Mai of Tula Chiefdom
- Reign: 21 December 2009 – present
- Predecessor: Buba Kokiya Atare
- Born: 16 August 1987 (age 38) Bauchi, Bauchi State, Nigeria
- Spouse: Maryam Ahmad Atare
- Issue: Princess Jamila Atare, Prince Abubakar (Ameer)
- Royal House: Wumne
- Father: Buba Kokiya Atare
- Mother: Mrs Lami Buba MFR
- Religion: Islam

= Abubakar Buba Atare =

Dr Abubakar Buba Atare II (born Kokiya Abubakar Buba Atare 16 August 1987) is the second Mai or King of Tula Chiefdom. He was crowned on 21 December 2009 after the death of his father Buba K. Atare on 13 December 2009. Mai Abubakar was at the time of his appointment an engineering undergraduate student of Middlesex University, Dubai, United Arab Emirates.

He also holds the position of secretary of the Gombe State Council of Emirs & Chiefs.

In 2017, the Mai donated a parcel of land for the construction of a golf course in Tula. He made the announcement during the opening ceremony of the maiden edition of Gombe Talba Open (GT Open) golf tournament at the Gongila Valley Golf Court, Ashaka Cement Factory in Gombe State.

In November 2017, the Mai attended the funeral rites of Daktibe Jalingo and his son who were murdered by gunmen. In his speech, he condemned the attack and tasked the authorities to apprehend the culprits in order to face full wrath of the law.

In 2018, during the annual Tula cultural day, he called on the people of Tula and the entire Southern Gombe Tangale Waja to be more united, an occasion that was graced by the Executive Governor of Gombe State, Ibrahim Hassan Dankwambo, and the Emir of Misau, HRH Ahmed Sulaiman.

== Educational background==
His Royal Highness attended Abubakar Tafawa Balewa University staff school Bauchi for his primary education, then proceeded to federal Government college Kwali in Abuja and subsequently federal government college Billiri in Gombe State for his secondary education.

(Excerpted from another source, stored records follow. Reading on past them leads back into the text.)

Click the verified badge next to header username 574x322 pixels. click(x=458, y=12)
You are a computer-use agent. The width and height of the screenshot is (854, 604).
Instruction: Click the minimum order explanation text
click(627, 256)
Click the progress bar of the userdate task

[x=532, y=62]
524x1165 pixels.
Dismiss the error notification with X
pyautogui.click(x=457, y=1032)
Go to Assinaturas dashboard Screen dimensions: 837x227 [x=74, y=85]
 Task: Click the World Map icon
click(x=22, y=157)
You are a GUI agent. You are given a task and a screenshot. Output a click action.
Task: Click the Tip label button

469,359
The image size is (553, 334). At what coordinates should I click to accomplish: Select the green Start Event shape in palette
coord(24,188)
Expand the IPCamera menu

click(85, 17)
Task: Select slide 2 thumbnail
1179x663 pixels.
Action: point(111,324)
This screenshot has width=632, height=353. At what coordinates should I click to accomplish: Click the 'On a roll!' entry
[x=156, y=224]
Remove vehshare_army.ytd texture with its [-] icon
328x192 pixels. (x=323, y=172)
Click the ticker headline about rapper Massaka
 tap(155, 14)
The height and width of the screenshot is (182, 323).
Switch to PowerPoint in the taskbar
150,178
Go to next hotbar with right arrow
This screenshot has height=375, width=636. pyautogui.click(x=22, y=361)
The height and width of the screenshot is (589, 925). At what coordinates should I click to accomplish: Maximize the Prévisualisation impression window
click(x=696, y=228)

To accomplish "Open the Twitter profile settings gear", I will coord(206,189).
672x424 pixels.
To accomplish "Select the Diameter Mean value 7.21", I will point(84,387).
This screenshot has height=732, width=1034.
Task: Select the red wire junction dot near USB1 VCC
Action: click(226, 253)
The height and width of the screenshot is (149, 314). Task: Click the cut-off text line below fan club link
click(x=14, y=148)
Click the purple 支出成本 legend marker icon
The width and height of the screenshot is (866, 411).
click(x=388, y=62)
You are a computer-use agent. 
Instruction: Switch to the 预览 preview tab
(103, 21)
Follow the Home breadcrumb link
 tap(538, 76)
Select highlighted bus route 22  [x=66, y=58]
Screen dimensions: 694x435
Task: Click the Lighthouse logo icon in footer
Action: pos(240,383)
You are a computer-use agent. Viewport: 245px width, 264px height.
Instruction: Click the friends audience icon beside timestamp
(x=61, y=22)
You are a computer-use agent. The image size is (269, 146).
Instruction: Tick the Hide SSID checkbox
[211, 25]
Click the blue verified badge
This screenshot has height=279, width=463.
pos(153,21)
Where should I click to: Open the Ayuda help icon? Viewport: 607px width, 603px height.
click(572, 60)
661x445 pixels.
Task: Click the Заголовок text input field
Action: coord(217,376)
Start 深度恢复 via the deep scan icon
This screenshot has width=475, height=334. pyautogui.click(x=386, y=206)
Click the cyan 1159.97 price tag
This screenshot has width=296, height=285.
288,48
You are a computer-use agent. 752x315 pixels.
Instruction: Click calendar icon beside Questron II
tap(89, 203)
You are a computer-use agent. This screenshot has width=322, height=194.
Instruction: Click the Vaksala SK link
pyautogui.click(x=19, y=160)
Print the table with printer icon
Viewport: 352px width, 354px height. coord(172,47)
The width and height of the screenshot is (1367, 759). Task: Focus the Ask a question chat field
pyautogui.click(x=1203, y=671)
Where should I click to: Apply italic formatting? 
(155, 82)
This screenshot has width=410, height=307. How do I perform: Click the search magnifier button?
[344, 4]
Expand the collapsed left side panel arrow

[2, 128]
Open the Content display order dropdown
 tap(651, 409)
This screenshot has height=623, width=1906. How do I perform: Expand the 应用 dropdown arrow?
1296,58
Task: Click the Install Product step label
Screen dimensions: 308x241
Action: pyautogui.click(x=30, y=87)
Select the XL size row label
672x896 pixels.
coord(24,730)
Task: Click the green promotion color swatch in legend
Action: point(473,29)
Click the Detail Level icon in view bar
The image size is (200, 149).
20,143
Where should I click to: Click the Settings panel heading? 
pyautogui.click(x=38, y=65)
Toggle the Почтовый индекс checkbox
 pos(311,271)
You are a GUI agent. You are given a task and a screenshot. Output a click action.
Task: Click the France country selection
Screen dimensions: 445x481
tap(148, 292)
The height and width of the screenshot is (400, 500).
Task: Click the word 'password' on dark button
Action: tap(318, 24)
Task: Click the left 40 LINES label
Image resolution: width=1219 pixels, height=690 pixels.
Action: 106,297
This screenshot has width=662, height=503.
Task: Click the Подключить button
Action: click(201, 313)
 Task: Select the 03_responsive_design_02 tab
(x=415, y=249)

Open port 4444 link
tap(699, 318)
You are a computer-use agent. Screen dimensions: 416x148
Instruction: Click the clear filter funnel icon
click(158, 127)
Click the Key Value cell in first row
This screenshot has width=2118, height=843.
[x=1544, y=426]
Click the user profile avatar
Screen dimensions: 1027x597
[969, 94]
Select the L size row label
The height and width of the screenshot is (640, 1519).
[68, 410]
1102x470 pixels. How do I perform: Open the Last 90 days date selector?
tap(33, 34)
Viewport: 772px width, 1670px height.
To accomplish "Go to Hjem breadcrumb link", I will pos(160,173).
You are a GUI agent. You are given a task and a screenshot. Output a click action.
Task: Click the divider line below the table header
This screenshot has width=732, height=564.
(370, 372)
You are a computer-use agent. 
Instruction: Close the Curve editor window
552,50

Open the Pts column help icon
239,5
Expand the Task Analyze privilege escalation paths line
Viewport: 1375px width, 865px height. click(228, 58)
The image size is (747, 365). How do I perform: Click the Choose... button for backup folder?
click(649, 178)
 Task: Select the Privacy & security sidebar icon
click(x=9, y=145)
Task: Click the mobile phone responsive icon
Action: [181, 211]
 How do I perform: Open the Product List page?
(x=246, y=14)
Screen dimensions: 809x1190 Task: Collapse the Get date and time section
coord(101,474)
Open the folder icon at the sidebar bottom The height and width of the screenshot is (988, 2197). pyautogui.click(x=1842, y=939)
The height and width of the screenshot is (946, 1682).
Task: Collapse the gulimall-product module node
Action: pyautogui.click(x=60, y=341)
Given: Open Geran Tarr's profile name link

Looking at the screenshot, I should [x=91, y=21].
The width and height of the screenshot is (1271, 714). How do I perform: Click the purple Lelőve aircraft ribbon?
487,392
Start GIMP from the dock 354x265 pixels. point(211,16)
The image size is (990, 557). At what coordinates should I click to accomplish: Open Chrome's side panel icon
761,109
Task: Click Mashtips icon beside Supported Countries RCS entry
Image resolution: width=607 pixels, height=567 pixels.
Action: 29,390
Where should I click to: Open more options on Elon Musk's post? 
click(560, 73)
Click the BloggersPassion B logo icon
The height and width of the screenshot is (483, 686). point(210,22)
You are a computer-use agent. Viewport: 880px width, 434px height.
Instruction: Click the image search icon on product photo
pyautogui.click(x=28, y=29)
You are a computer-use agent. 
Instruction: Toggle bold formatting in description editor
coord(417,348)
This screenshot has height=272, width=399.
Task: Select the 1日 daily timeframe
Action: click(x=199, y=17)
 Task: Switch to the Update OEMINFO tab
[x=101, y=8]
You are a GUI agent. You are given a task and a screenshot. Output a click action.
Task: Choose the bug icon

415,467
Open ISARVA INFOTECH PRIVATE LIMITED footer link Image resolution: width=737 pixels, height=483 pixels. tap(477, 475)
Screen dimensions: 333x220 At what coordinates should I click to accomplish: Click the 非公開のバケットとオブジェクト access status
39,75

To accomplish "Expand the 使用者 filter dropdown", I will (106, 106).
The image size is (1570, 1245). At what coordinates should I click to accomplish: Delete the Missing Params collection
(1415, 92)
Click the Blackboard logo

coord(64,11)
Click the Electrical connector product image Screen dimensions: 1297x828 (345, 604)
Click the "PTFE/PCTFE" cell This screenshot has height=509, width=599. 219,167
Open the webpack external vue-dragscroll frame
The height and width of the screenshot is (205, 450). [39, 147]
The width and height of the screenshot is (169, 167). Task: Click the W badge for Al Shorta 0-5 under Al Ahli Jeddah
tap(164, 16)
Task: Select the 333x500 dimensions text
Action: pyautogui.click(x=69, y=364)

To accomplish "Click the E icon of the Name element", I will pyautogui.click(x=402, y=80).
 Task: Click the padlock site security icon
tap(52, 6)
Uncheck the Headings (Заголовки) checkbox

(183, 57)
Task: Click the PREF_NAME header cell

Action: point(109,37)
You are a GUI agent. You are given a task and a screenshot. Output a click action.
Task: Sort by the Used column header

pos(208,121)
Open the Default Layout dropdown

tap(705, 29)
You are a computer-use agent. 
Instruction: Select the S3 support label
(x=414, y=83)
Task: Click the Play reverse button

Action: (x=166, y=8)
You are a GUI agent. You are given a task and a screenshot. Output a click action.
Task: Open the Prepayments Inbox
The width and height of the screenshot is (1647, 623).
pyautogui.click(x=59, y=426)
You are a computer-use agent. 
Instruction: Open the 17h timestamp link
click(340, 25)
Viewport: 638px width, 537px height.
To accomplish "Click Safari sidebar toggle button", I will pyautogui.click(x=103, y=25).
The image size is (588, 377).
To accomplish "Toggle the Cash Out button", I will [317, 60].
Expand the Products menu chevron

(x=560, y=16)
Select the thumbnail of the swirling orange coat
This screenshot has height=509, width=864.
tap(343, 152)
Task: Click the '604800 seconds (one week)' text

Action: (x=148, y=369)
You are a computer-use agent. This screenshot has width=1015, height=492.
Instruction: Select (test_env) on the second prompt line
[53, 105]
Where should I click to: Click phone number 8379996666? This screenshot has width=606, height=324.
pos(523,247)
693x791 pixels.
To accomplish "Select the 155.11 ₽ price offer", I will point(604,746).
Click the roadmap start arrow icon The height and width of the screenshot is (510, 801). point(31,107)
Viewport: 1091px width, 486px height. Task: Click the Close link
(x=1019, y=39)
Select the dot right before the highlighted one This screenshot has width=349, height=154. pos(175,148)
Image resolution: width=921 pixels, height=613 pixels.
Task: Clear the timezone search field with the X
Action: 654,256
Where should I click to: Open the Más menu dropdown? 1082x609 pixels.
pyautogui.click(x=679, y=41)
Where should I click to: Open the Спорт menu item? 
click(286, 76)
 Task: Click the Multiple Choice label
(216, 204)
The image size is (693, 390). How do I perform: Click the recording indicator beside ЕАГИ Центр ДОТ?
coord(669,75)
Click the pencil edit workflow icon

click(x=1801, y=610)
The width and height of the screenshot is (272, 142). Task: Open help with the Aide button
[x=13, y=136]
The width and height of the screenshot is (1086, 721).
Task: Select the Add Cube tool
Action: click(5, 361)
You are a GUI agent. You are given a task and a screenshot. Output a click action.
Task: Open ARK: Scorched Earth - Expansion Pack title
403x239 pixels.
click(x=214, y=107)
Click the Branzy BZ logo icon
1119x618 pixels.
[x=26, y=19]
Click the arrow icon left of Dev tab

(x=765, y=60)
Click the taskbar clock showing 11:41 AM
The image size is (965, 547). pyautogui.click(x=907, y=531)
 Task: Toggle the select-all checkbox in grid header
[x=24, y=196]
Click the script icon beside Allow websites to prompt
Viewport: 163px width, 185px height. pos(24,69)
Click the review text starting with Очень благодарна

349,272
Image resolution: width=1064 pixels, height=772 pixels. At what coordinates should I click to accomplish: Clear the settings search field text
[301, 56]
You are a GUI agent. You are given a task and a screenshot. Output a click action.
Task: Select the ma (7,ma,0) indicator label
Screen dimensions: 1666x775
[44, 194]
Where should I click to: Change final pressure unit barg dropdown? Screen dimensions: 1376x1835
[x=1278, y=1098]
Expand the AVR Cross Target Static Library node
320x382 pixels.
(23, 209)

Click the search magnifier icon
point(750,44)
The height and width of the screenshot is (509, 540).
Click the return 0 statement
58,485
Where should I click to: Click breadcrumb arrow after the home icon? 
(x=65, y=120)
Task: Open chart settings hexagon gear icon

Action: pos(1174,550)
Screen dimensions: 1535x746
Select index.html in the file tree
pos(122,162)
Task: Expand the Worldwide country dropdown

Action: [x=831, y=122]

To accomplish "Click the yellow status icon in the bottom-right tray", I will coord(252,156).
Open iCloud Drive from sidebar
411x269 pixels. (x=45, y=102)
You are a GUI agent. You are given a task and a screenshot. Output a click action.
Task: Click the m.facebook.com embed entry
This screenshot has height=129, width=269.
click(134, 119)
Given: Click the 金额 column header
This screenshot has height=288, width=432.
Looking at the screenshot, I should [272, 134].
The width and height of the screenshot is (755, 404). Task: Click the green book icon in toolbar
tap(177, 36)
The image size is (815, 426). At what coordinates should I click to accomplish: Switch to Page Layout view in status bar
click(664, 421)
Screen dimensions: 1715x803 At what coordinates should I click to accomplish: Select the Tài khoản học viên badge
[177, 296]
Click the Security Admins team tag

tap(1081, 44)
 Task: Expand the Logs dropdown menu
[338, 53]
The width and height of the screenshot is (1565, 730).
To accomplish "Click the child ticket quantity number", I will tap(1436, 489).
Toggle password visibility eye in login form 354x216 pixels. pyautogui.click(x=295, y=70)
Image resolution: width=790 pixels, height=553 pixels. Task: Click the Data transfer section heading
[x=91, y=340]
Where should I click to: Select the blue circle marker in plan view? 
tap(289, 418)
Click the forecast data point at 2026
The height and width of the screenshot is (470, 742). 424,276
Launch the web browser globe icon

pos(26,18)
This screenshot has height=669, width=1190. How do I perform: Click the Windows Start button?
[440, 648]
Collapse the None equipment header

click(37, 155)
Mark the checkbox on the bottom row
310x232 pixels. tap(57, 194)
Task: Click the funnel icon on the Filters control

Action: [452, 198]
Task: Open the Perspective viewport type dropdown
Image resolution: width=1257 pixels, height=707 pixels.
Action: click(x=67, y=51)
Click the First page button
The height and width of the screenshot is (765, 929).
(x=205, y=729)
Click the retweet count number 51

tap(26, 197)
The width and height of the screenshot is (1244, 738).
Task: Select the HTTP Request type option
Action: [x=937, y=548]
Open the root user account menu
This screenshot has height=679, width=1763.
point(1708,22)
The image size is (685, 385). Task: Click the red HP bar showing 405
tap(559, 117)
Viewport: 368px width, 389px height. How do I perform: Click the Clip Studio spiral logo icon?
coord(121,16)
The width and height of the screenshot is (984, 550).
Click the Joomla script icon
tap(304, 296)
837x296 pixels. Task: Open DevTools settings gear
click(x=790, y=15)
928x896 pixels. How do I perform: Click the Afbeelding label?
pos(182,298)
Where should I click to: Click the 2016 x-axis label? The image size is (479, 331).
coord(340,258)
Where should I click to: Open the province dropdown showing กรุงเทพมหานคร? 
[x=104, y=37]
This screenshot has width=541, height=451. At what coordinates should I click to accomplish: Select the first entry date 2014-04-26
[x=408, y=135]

He was admitted into University of Abuja to study Geography which he later left to enrolled in Middlesex University London (Dubai Campus) where he graduated with BSc Honors in software engineering with IT & BIS.

==Work==
- Network Station Manager at CISCO Systems, Dubai Internet City, UAE before his appointment as the "Mai" or King of Tula Chiefdom.